Stored data entries:
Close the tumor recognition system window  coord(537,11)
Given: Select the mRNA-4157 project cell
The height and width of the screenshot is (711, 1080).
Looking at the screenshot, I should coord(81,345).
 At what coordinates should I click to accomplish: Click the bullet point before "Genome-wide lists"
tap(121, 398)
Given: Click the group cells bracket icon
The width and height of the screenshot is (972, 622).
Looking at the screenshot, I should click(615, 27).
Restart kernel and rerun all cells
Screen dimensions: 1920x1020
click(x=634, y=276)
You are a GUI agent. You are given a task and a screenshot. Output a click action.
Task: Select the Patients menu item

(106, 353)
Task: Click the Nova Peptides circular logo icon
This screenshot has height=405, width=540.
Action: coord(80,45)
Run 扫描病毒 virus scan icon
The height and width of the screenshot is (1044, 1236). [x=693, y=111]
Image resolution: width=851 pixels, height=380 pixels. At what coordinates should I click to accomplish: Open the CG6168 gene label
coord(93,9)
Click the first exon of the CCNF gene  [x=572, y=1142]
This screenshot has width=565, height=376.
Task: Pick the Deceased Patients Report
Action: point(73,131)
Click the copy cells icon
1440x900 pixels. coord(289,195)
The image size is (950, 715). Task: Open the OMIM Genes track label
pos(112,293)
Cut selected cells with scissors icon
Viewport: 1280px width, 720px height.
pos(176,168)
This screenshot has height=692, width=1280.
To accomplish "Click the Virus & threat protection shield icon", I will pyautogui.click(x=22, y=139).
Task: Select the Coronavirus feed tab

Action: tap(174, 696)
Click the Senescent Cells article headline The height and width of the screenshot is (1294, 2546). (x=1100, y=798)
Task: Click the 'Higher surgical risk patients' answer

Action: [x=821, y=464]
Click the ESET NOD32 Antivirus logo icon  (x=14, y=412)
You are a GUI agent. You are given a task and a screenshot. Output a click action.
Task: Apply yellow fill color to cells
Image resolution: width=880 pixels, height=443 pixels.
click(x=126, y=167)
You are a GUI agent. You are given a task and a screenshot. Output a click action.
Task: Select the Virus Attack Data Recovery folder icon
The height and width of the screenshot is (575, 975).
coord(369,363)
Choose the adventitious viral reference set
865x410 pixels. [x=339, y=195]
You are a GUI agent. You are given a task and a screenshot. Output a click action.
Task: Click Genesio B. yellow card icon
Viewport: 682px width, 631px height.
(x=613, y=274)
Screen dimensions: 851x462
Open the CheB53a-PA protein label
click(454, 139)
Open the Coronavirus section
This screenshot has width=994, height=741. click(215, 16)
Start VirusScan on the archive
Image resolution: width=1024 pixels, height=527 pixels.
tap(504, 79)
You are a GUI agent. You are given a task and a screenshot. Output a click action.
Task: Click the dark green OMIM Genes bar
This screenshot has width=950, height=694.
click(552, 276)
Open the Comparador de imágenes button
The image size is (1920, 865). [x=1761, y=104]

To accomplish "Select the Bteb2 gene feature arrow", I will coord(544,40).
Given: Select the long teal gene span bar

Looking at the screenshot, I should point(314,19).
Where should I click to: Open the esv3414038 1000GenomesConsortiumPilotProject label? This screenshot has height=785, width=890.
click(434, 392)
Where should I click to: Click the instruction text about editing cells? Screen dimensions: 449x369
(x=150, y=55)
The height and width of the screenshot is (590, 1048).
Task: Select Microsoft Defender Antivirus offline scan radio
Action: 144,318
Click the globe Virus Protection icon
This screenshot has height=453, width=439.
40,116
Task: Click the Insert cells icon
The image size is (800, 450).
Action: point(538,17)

The task -> Where in the entries above does the word "will" appear? Copy each line that has it.

Written answer ->
To accomplish "Click the Virus & threat protection shield icon", I will pyautogui.click(x=22, y=139).
To accomplish "Select the Bteb2 gene feature arrow", I will coord(544,40).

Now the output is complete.